Mice were killed with CO2 and transcardially perfused with 4% paraformaldehyde (PFA), and tissues were post-fixed in 4% PFA overnight at 4 °C. Brains and spinal cords were cryoprotected in 30% sucrose at 4 °C overnight. Cryoprotected tissue was embedded in optimal cutting temperature (OCT) compound and sectioned on a Leica CM3050S cryostat at 20 μm for smFISH and 25 μm for immunostaining.

For smFISH, sections were processed with an RNAscope Multiplex Fluorescent Assay v2 kit according to manufacturer instructions and using the following probes: Mm-Fos (316921), Mm-Nts-C2 (420441-C2), Mm-Slc17a6-C3 (319171-C3) and Mm-Slc18a3-C3 (448771-C3).

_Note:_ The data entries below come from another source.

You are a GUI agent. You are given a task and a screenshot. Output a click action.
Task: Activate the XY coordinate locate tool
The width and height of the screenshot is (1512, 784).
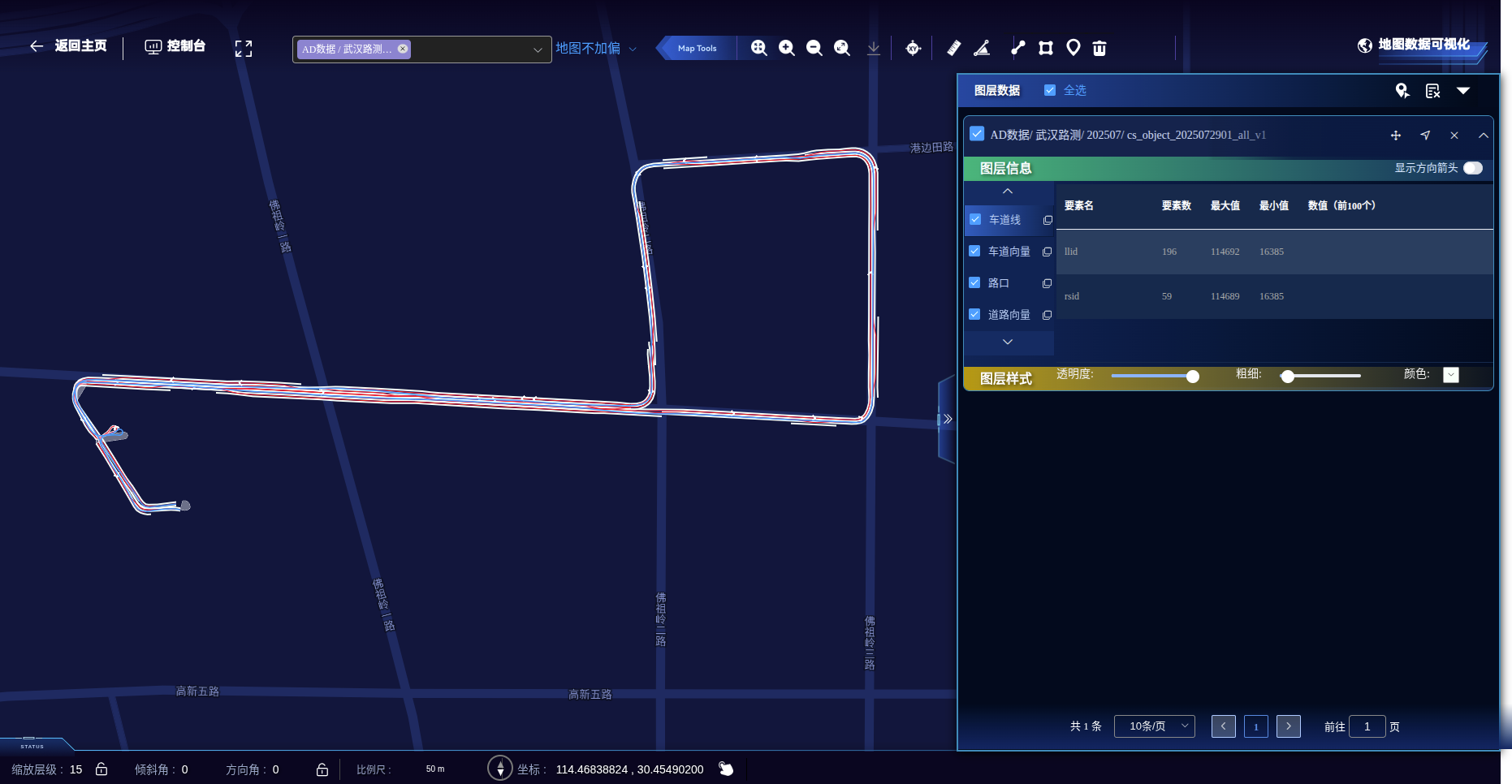(913, 48)
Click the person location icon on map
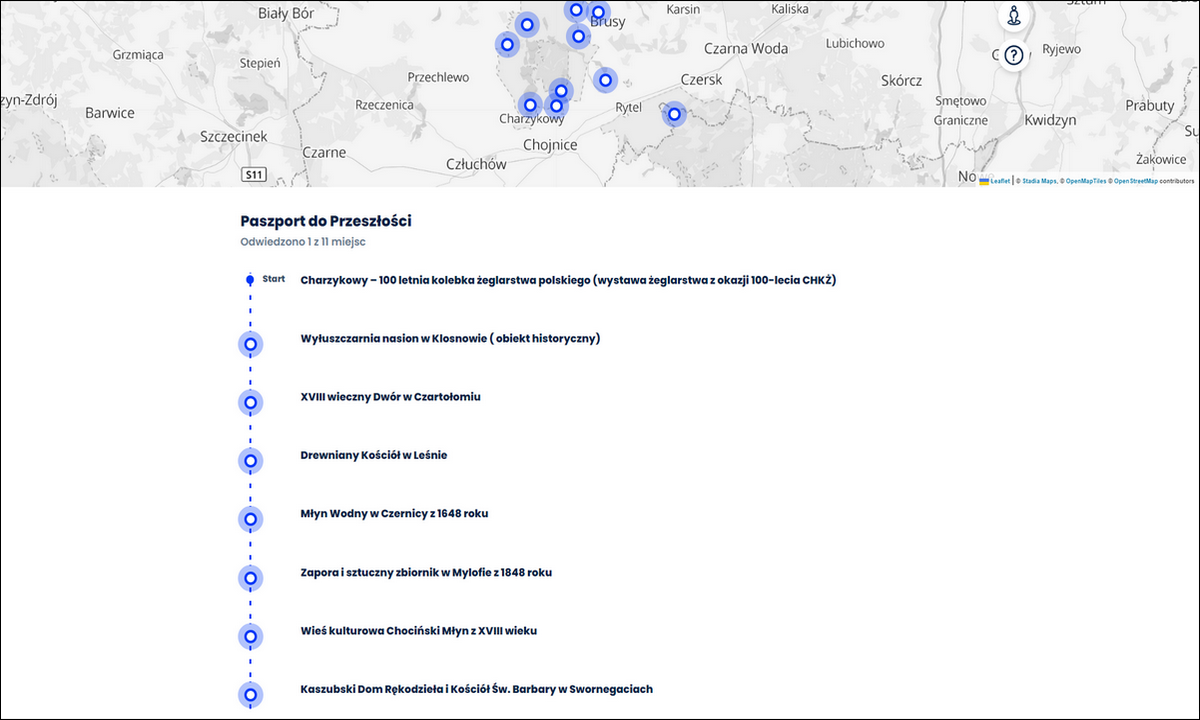This screenshot has height=720, width=1200. click(1013, 16)
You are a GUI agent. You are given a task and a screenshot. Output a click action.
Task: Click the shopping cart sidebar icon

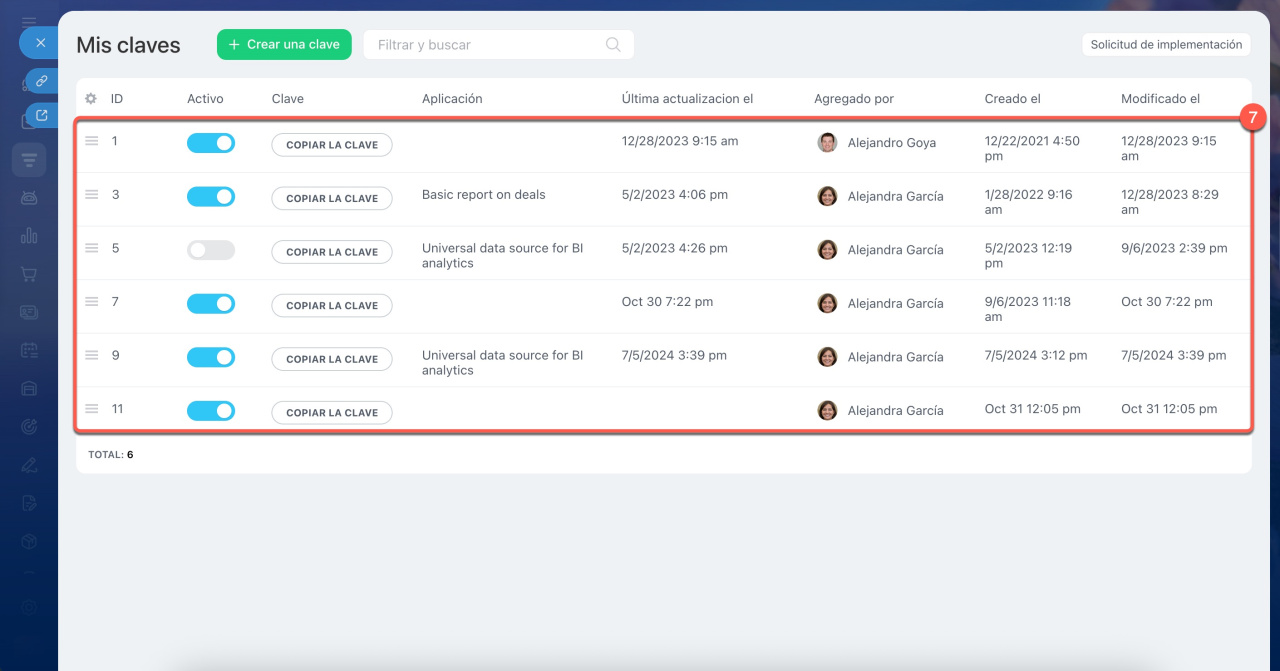point(29,274)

For immunostaining, sections were permeabilized in PBS + 0.3% Triton X-100, blocked for 1 h in block buffer (PBS + 0.3% Triton + 10% normal donkey serum) and incubated with primary antibodies in block buffer at 4 °C overnight. Slides were washed three times, incubated in secondary antibodies in block buffer for 1 h at room temperature and washed three times, and a coverslip was applied with ProLong Gold Antifade Reagent. Primary antibodies included: chicken anti-GFP (Aves Labs, GFP-1010, 1:1,000), rabbit anti-c-Fos (Synaptic Systems, 226 003, 1:5,000), goat anti-ChAT (Millipore, AB144P, 1:100) and goat anti-CTB (List Labs, 703, 1:1,000). Species-specific donkey secondary antibodies conjugated to Alexa Fluor 488, 568 or 647 were obtained from Life Technologies or Jackson ImmunoResearch and used at a 1:500 dilution.

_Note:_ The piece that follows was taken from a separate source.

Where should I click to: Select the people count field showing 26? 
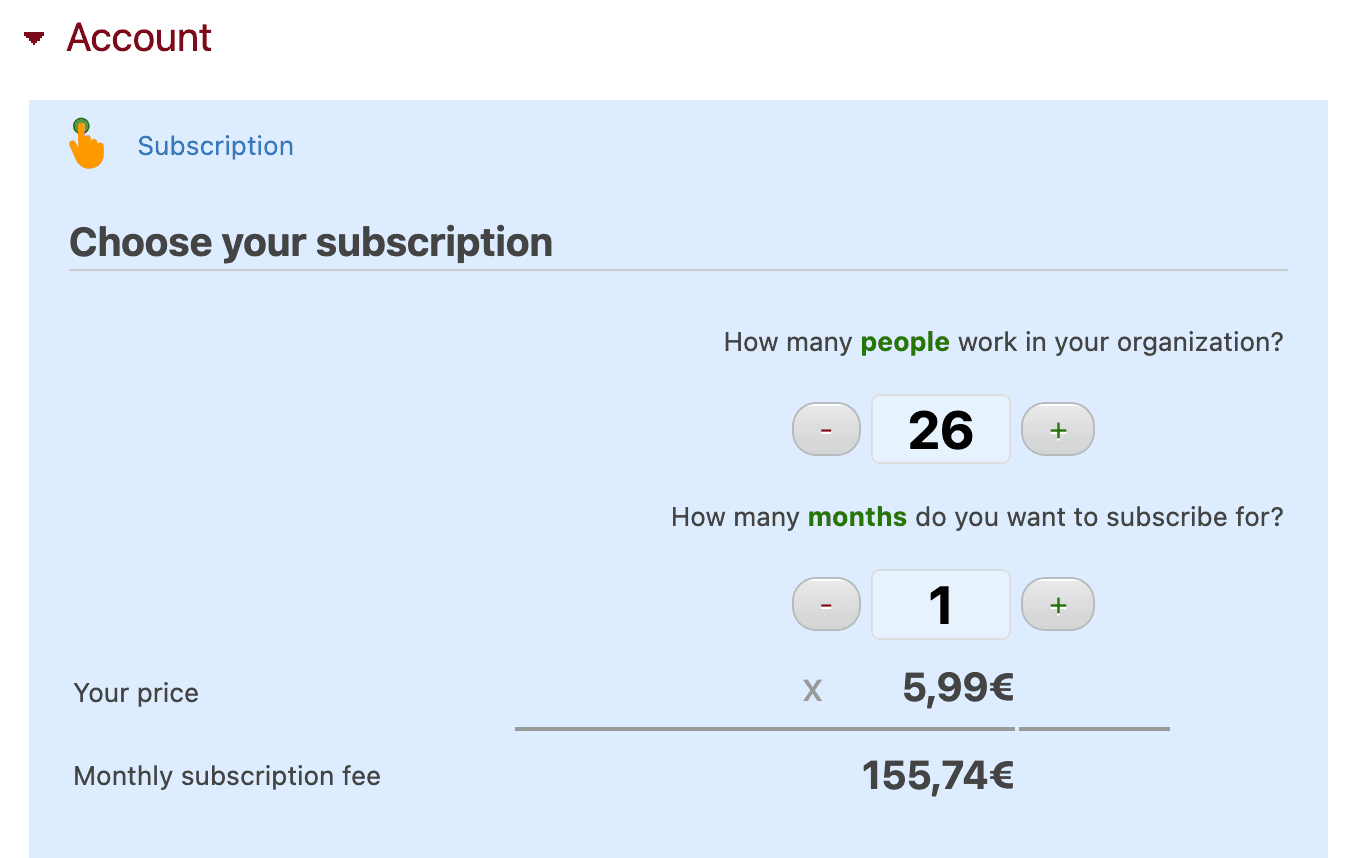[940, 429]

To determine the total number of RAm neurons, the cluster of c-Fos+ neurons after vocalization was used to define the boundaries of the region, and NeuroTrace (Invitrogen, N21479) was used to count the number of neurons within those boundaries. To count RAm Nts neurons in AAV experiments, the Nts smFISH probe or an NtsCre-driven tdTomato allele was used. NeuroTrace was used to differentiate Nts+ neurons from lineage-labeled vasculature in NtsCre;tdTomato mice. Stained neurons were counted manually from z-stacks acquired on a Zeiss LSM 780 confocal microscope. To quantify innervated RAm neurons or CT/EO motor neurons, a neuron was scored as innervated if it had at least two GFP+ (PAG experiment) or mRuby+ (CT/EO experiment) puncta directly abutting the cell soma.

To quantify RAm Nts innervation of brainstem and spinal cord nuclei, mGFP+ fibers were quantified in ImageJ (Fiji). ROIs were drawn around the brain regions, and the GFP channel was converted to a mask and then binarized. ‘Area fraction’ was then quantified for each ROI to calculate the percent area innervated.

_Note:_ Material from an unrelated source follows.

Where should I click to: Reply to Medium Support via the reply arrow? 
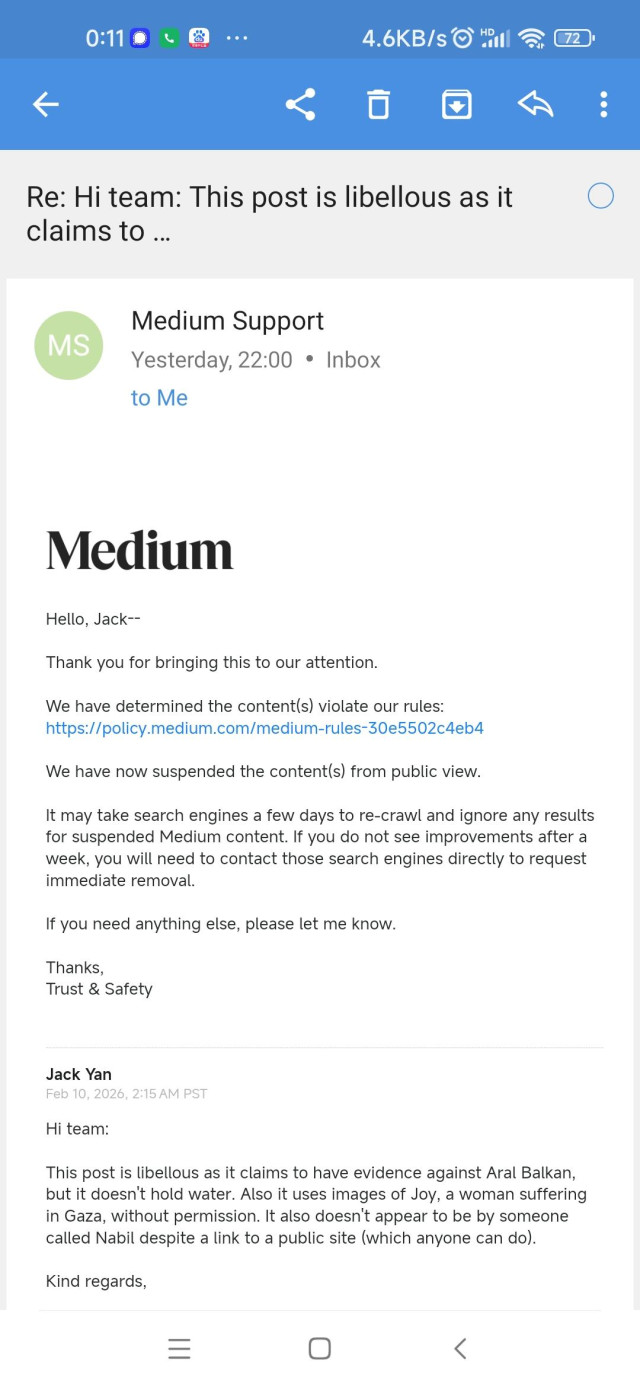click(x=535, y=104)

Data collection and statistics

All results are presented as mean ± s.d. with all data points displayed. All statistical analyses were performed with GraphPad Prism. All statistical tests used are listed in the figure legends, with statistical significance set at P < 0.05. Statistical tests were not used to pre-determine sample size, but sample sizes are similar to those in previous publications3,22. Data distribution was assumed to be normal, but this was not formally tested. Fos labeling and social interaction time were quantified by a blinded experimenter. Syllable count, syllable amplitude and EMG amplitude were quantified using the same automated approaches for all mice, so blinding was not relevant. Wild-type mice were randomized into control or vocalization groups for Fos labeling. Male NtsCre mice were randomized to ablation or control groups.

Reporting summary

Further information on research design is available in the Nature Portfolio Reporting Summary linked to this article.